« Chemins qui ne mènent nulle part
entre deux prés
chemins que l'on dirait avec art
de leur but détournés,
chemins qui souvent n'ont
devant eux rien d'autre en face
que le pur espace
et la saison. »
Rainer Maria Rilke
entre deux prés
chemins que l'on dirait avec art
de leur but détournés,
chemins qui souvent n'ont
devant eux rien d'autre en face
que le pur espace
et la saison. »
À la toute fin de sa vie, Rilke semble avoir trouvé l’apaisement en Suisse, où il achèvera ses fameuses Elégies de Duino et écrira notamment, en français, Les Quatrains Valaisans, dont ces lignes sont tirées. Ces quelques vers fragiles, vacillants et légers, écrits au détour d’un sentier, rassemblent trois jeunes artistes dont la préoccupation est justement, comme le poète, celle d’une ligne qui se cherche dans le paysage, ou le blanc de la page.
Mathieu Bonardet a décidé, dans les grands espaces américains, d’aller jusqu’au bout de la ligne: à la recherche de la Spiral Jetty de Robert Smithson, perdu sur les routes américaines, il finira par trouver refuge dans un ranch du Colorado et s’installera dans une grande étendue pour y dérouler une ligne dans l’espace, et, littéralement, déplier la spirale de Smithson. La ligne, mince sillon tremblant tracé à la main, serpente sur une terre s’ouvrant sur le bleu du ciel. Non loin de là, la pièce sculpturale Faille s’ouvre quant à elle sur le sol, faille sismique ou tellurique, craquelure d’un sol trop chauffé par le soleil, ligne de séparation ou de scission.

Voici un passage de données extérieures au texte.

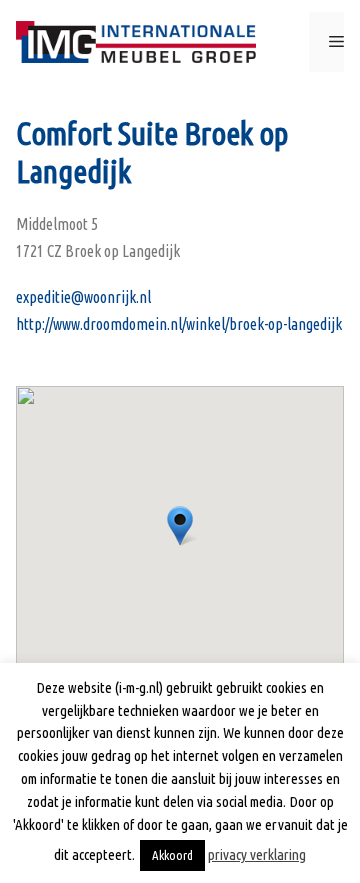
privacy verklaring (257, 854)
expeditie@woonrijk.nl (83, 297)
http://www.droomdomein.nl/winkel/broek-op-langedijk (179, 324)
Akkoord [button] (172, 855)
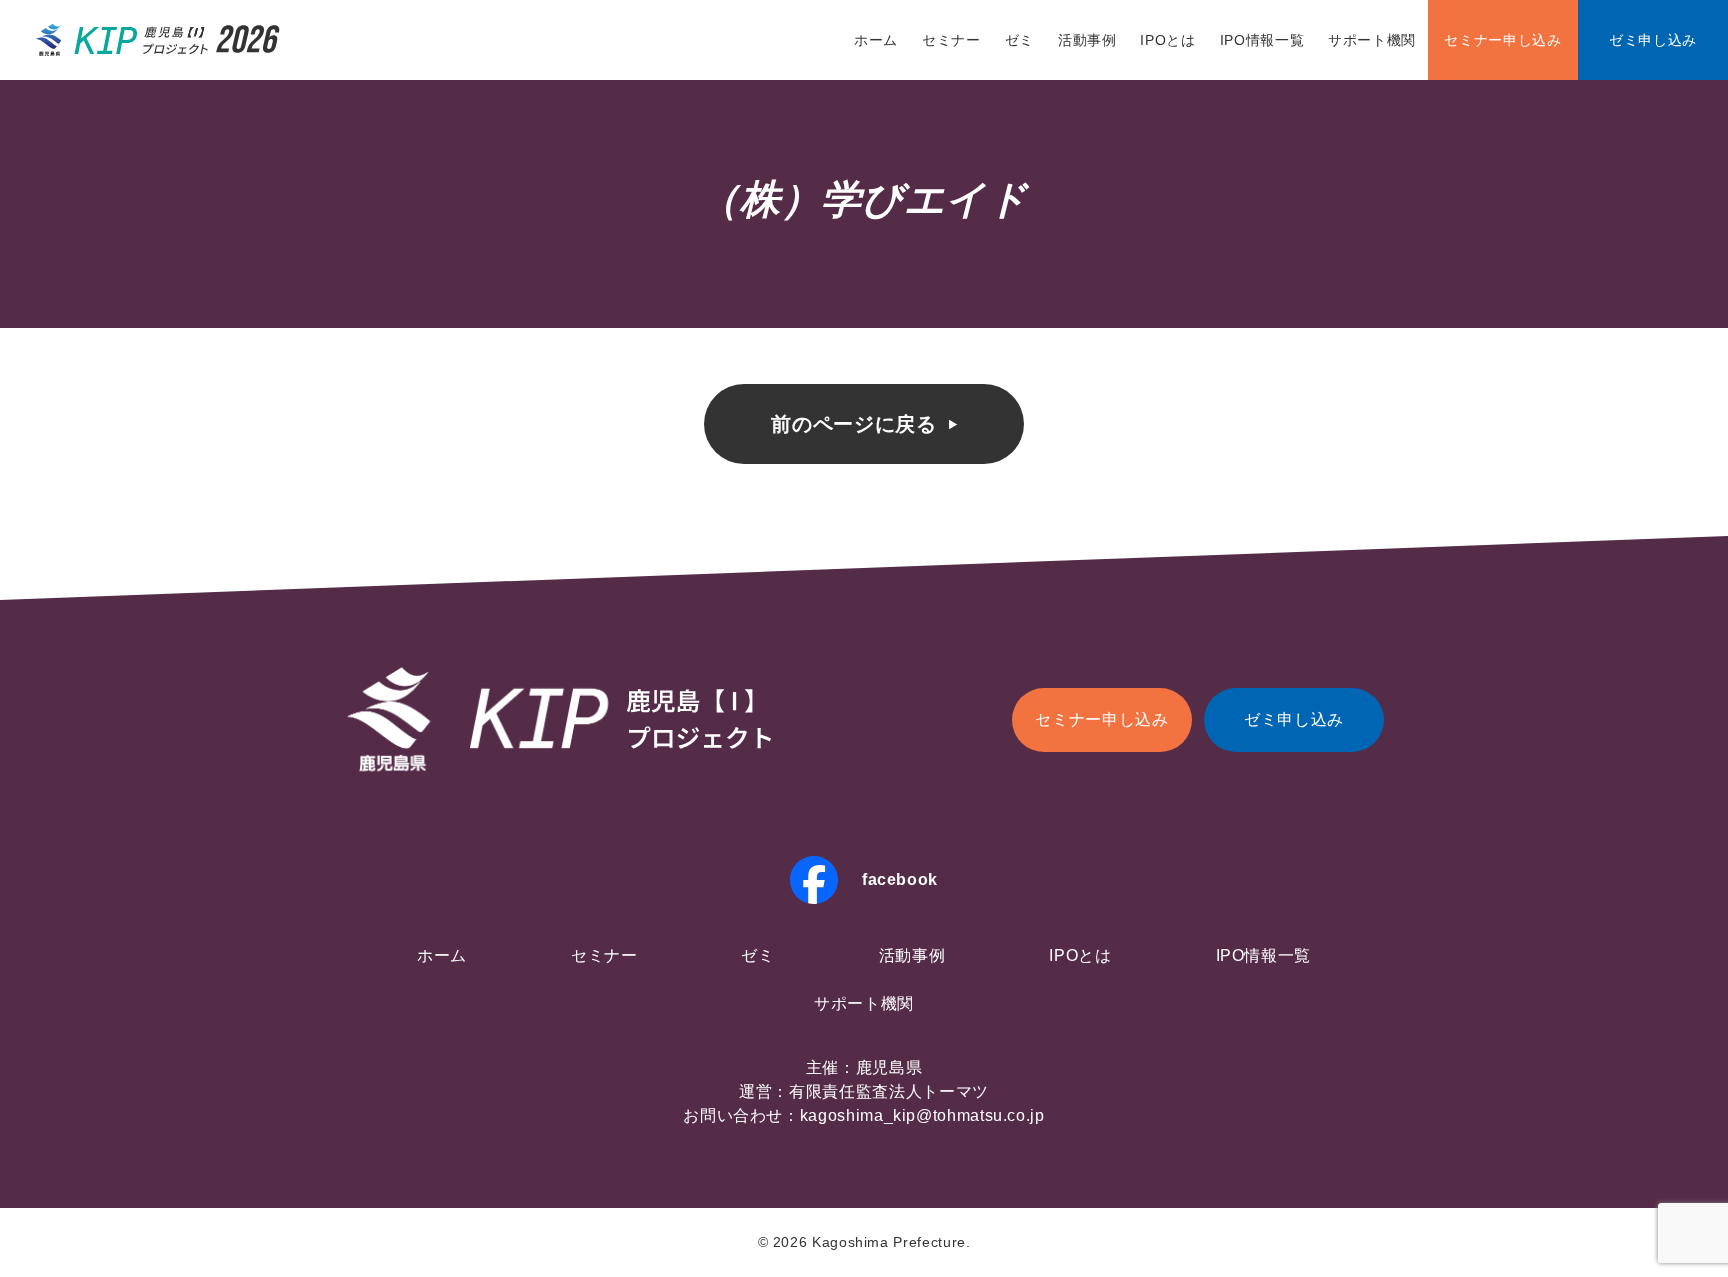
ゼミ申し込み (1653, 40)
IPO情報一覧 (1262, 40)
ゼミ (1019, 40)
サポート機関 (1372, 40)
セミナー (951, 40)
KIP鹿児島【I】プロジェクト (159, 40)
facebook (900, 879)
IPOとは (1167, 40)
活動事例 (1087, 40)
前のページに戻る (853, 424)
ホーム (876, 40)
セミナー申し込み (1502, 40)
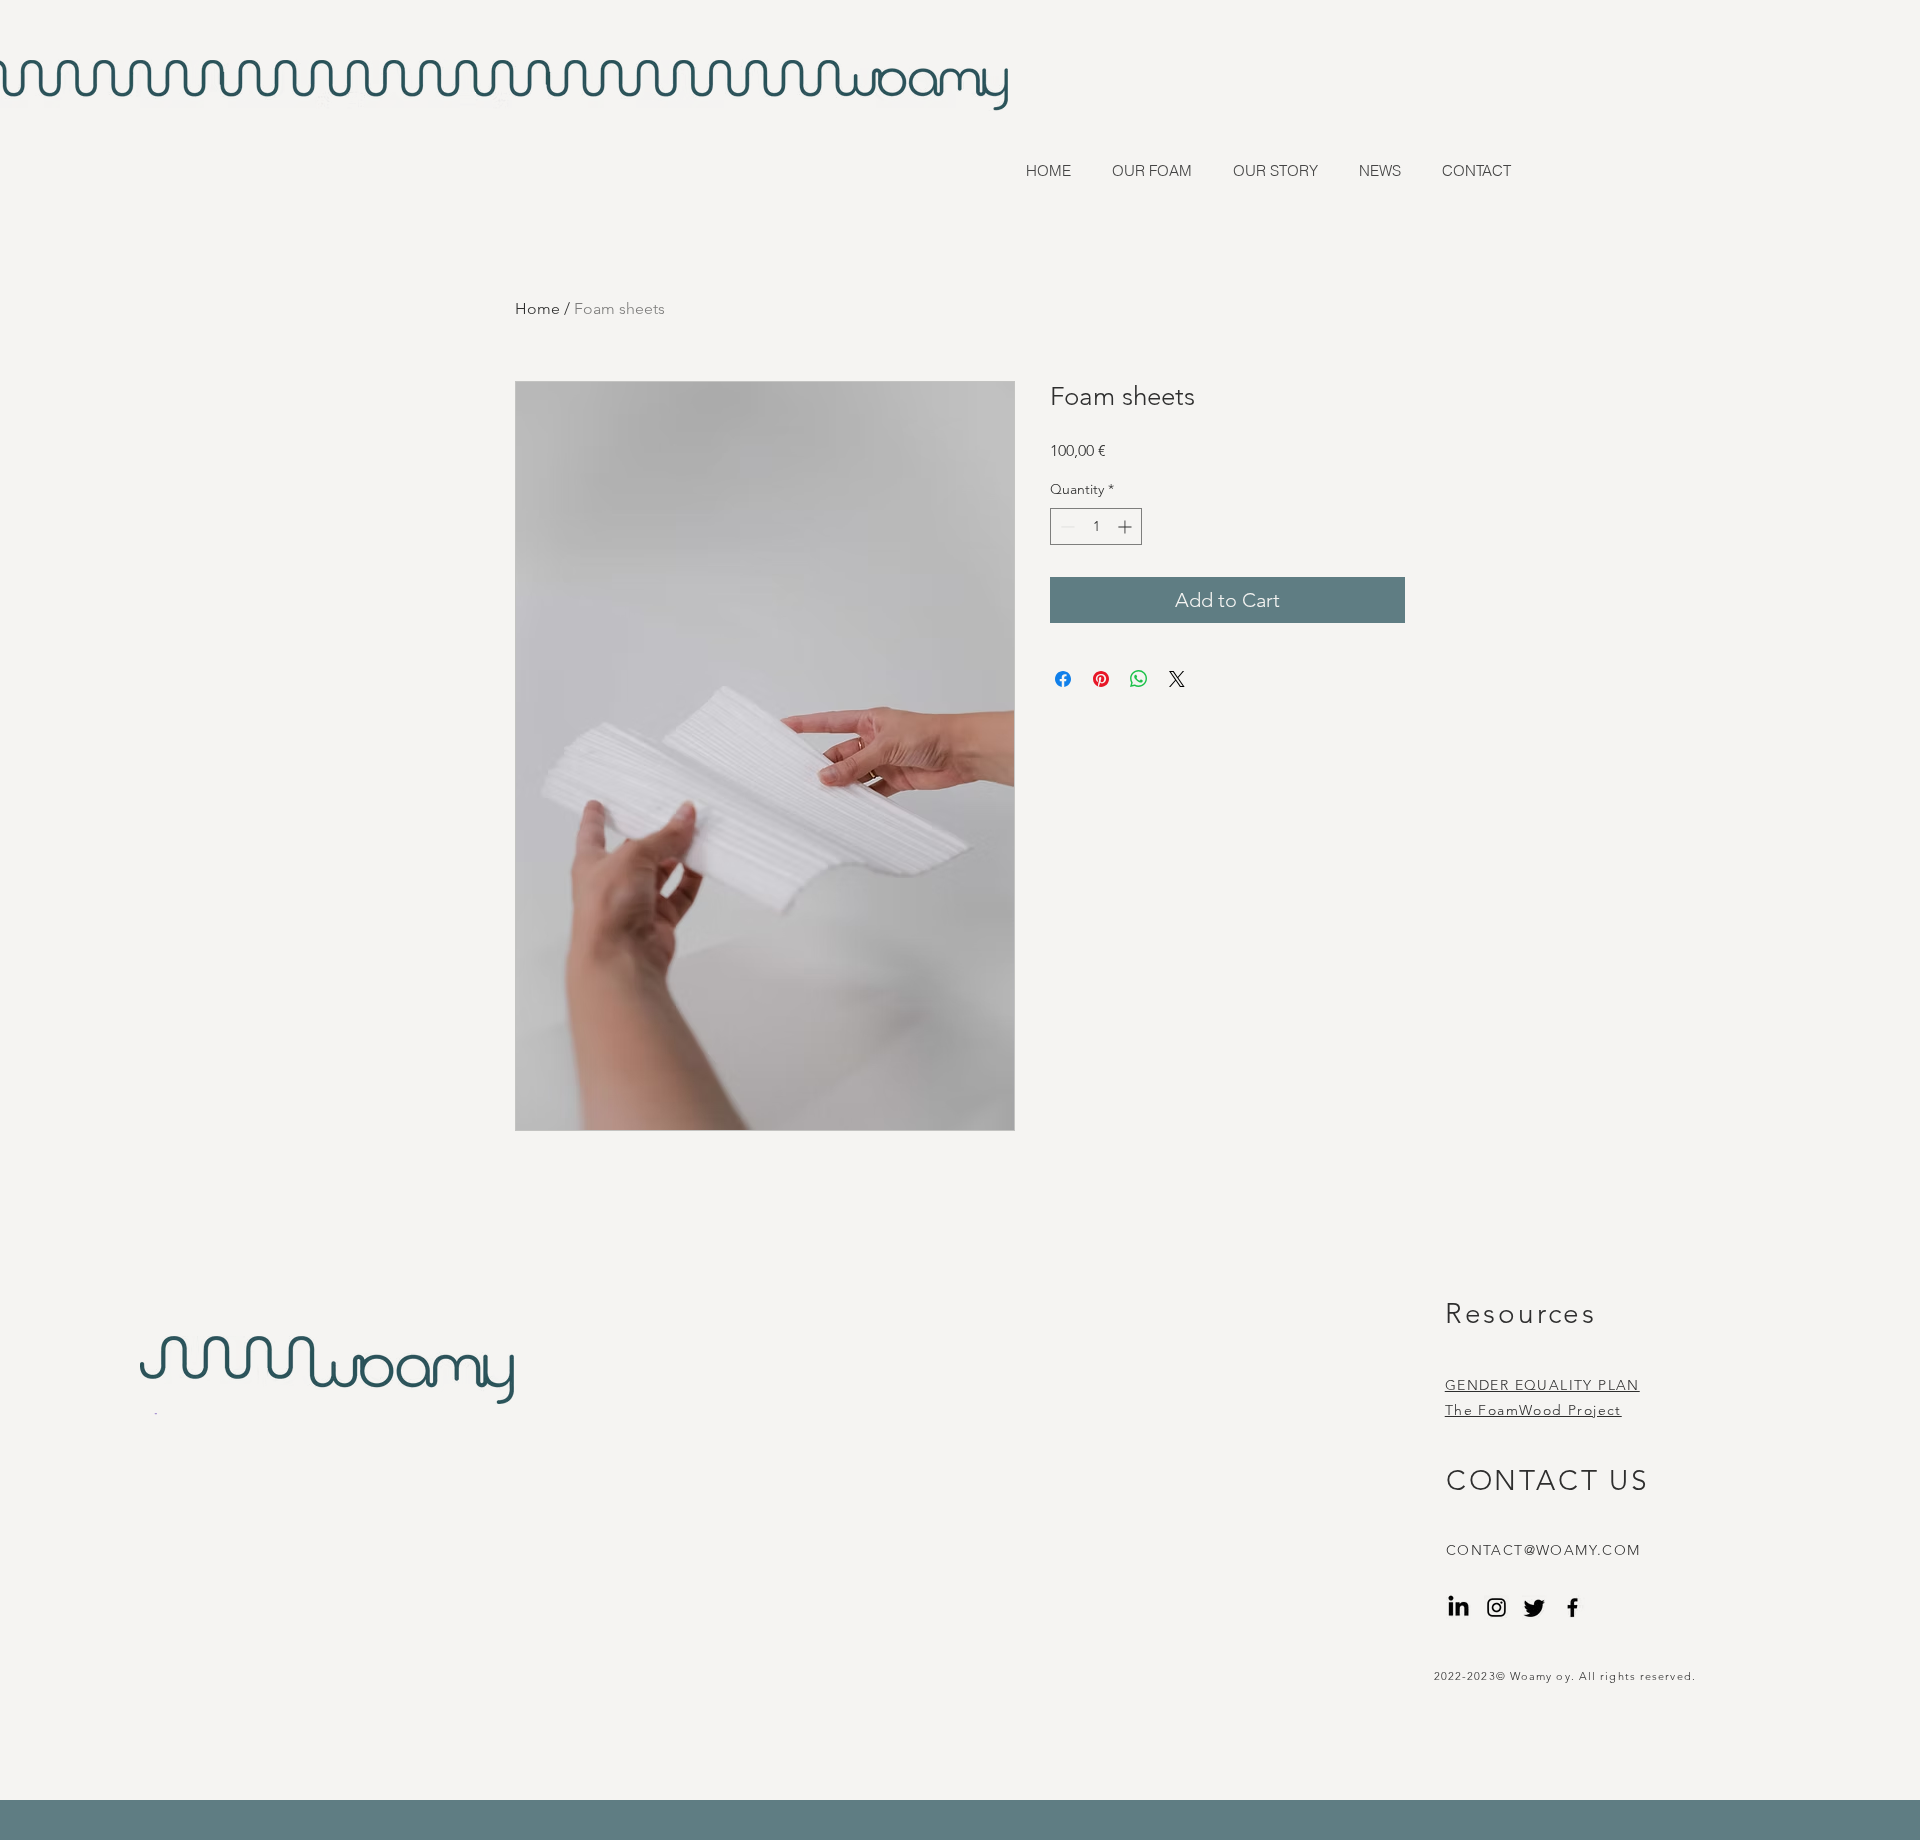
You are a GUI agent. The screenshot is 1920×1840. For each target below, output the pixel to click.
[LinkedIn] (1458, 1607)
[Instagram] (1496, 1607)
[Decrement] (1065, 526)
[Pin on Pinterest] (1101, 679)
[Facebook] (1572, 1607)
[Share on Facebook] (1063, 679)
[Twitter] (1534, 1607)
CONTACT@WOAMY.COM (1543, 1550)
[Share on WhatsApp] (1139, 679)
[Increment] (1126, 526)
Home (537, 308)
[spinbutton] (1096, 526)
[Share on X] (1177, 679)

Mais, la ligne a aussi beaucoup à faire avec la rencontre. Ne parle-t-on pas de la «croisée des chemins» ? C’est le cas dans l’œuvre de Bertrand Rigaux: TERRE À TERRE À TERRE, diagramme mathématique permettant de répertorier les formes de petits galets noirs et polis, que l’on voudrait caresser du bout du doigt. Le galet est au coeur des choses, des raisonnements, des formules. Tout aussi poétique et mathématique, Les Axiomes se déploient sur le mur blanc de la galerie, à l’aide d’un fil et de deux pendules en obsidienne noire: l’artiste nous dit bien qu’un «axiome désigne une proposition indémontrable qui doit être admise». Nous serions donc ici face à une énigme de sens, dans la mesure où l’œuvre atteste de la rencontre de deux pendules qui, habituellement, servent à mesurer ou à détecter un élément, mais qui ici «se désignant l'un l'autre, sont comme neutralisés, dans une sorte de schéma qui se boucle sur lui-même», explique Bertrand Rigaux. Nous pouvons peut-être trouver un indice textuel dans une autre œuvre: «une seule corde dont les deux cordes se joignent», tel serait le mystère d’une pensée en mouvement entre écriture poétique et formule scientifique.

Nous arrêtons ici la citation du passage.